Turn every item below into a numbered list, and leave out any blank lines.

» Dataset entries:
--- BEGIN ---

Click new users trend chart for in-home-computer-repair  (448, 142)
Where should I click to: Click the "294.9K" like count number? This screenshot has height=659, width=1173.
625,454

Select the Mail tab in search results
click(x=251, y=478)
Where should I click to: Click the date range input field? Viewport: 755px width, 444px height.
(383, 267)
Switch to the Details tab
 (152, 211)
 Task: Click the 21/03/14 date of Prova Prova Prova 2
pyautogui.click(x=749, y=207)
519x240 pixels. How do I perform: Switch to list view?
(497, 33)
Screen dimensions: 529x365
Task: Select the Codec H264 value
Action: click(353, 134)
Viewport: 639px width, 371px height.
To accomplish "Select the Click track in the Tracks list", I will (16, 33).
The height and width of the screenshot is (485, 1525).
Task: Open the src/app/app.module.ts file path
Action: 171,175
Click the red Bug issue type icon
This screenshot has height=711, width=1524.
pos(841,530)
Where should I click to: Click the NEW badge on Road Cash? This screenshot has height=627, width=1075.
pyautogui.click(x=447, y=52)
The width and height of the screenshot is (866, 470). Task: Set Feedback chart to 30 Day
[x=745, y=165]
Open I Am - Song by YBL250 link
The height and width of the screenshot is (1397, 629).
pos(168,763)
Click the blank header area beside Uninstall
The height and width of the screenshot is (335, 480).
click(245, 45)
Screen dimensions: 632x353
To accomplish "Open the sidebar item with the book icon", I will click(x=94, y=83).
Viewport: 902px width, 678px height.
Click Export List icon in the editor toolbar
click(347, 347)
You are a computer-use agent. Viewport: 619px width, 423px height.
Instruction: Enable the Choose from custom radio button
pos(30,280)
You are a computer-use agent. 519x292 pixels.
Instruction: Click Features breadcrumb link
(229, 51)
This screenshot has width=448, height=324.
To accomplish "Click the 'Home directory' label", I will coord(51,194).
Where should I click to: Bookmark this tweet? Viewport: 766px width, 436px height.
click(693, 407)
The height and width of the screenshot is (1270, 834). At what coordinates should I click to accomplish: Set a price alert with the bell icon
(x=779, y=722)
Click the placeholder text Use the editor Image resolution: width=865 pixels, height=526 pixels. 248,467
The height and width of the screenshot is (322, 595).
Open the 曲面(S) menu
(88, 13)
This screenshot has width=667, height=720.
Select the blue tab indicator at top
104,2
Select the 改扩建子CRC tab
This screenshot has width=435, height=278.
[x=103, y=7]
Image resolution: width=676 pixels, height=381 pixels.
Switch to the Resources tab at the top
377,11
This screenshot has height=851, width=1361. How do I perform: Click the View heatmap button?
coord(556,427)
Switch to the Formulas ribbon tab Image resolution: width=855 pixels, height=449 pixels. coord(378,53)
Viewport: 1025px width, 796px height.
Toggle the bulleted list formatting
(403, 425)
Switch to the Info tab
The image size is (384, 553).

--- END ---

» Expected answer:
1. Click new users trend chart for in-home-computer-repair  (448, 142)
2. Where should I click to: Click the "294.9K" like count number? This screenshot has height=659, width=1173.
3. 625,454
4. Select the Mail tab in search results
5. click(x=251, y=478)
6. Where should I click to: Click the date range input field? Viewport: 755px width, 444px height.
7. (383, 267)
8. Switch to the Details tab
9.  (152, 211)
10.  Task: Click the 21/03/14 date of Prova Prova Prova 2
11. pyautogui.click(x=749, y=207)
12. 519x240 pixels. How do I perform: Switch to list view?
13. (497, 33)
14. Screen dimensions: 529x365
15. Task: Select the Codec H264 value
16. Action: click(353, 134)
17. Viewport: 639px width, 371px height.
18. To accomplish "Select the Click track in the Tracks list", I will (16, 33).
19. The height and width of the screenshot is (485, 1525).
20. Task: Open the src/app/app.module.ts file path
21. Action: 171,175
22. Click the red Bug issue type icon
23. This screenshot has height=711, width=1524.
24. pos(841,530)
25. Where should I click to: Click the NEW badge on Road Cash? This screenshot has height=627, width=1075.
26. pyautogui.click(x=447, y=52)
27. The width and height of the screenshot is (866, 470). Task: Set Feedback chart to 30 Day
28. [x=745, y=165]
29. Open I Am - Song by YBL250 link
30. The height and width of the screenshot is (1397, 629).
31. pos(168,763)
32. Click the blank header area beside Uninstall
33. The height and width of the screenshot is (335, 480).
34. click(245, 45)
35. Screen dimensions: 632x353
36. To accomplish "Open the sidebar item with the book icon", I will click(x=94, y=83).
37. Viewport: 902px width, 678px height.
38. Click Export List icon in the editor toolbar
39. click(347, 347)
40. You are a computer-use agent. Viewport: 619px width, 423px height.
41. Instruction: Enable the Choose from custom radio button
42. pos(30,280)
43. You are a computer-use agent. 519x292 pixels.
44. Instruction: Click Features breadcrumb link
45. (229, 51)
46. This screenshot has width=448, height=324.
47. To accomplish "Click the 'Home directory' label", I will coord(51,194).
48. Where should I click to: Bookmark this tweet? Viewport: 766px width, 436px height.
49. click(693, 407)
50. The height and width of the screenshot is (1270, 834). At what coordinates should I click to accomplish: Set a price alert with the bell icon
51. (x=779, y=722)
52. Click the placeholder text Use the editor Image resolution: width=865 pixels, height=526 pixels. 248,467
53. The height and width of the screenshot is (322, 595).
54. Open the 曲面(S) menu
55. (88, 13)
56. This screenshot has width=667, height=720.
57. Select the blue tab indicator at top
58. 104,2
59. Select the 改扩建子CRC tab
60. This screenshot has width=435, height=278.
61. [x=103, y=7]
62. Image resolution: width=676 pixels, height=381 pixels.
63. Switch to the Resources tab at the top
64. 377,11
65. This screenshot has height=851, width=1361. How do I perform: Click the View heatmap button?
66. coord(556,427)
67. Switch to the Formulas ribbon tab Image resolution: width=855 pixels, height=449 pixels. coord(378,53)
68. Viewport: 1025px width, 796px height.
69. Toggle the bulleted list formatting
70. (403, 425)
71. Switch to the Info tab
72. The image size is (384, 553).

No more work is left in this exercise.